1.4. Every year, sports-related head injuries and concussions affect several hundred thousand athletes – both professional and amateur. What’s worrying is that despite advances in protective gear technology, the numbers are only increasing. According to the Centre for Disease Control, emergency room visits relating to sports-related injuries involving concussions among children and adolescents have increased by 60% in the last decade. Surprisingly though, surveys indicate that a significant number of student athletes – 16% or more – return to a game right after sustaining a head injury.
To try and combat this worrying trend, a smart mouthguard has been devised. Called Vector, it looks and feels just like a normal mouthguard, except for one thing – it is fitted with advanced technology which can wirelessly transmit information from the mouthpiece to a computer program that can run on a tablet or smartphone.
The Vector mouthguard is attached to the upper jaw.
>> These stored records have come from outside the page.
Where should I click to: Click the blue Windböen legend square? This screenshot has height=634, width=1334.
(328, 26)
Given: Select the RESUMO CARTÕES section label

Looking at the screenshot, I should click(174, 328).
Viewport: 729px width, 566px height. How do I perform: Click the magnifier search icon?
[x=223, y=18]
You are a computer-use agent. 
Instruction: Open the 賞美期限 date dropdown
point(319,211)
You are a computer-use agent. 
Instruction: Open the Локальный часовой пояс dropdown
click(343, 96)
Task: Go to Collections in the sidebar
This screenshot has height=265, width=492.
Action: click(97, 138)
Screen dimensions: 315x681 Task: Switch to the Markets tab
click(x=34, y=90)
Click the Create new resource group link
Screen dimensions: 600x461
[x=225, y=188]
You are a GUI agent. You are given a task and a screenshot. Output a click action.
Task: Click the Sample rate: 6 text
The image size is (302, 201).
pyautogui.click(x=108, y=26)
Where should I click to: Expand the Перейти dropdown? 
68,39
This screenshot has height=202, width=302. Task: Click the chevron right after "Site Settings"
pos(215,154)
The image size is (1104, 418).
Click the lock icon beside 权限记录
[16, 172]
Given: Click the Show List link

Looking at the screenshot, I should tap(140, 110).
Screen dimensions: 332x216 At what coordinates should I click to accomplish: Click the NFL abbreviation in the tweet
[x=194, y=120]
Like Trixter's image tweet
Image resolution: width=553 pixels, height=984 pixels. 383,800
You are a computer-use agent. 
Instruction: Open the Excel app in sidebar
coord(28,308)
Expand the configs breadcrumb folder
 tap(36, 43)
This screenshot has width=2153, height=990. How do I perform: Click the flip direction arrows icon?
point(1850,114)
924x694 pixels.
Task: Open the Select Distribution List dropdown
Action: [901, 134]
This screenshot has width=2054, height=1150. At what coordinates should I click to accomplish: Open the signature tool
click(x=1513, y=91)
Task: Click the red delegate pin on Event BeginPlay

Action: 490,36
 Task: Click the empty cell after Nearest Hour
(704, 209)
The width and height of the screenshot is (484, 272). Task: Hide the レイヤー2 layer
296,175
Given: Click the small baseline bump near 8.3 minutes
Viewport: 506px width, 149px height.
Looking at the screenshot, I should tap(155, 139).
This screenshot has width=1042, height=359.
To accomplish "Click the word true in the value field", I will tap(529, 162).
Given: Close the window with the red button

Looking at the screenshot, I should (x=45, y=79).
It accurately measures skull movement and the acceleration of the brain during the impact and transmits an alert each time a player is hit, informing the coach of his/her name, the G-force and the location of the injury.
In addition, the coaches also receive a 3D version of the player’s head with the impact details. This allows them to closely screen the athletes that are sustaining the most hits during a game or a camp practice. Additionally, the data gathered are also useful in the continuing studies on enhancing the safety of the sport.
How are the coaches going to benefit from the Vector mouthguard?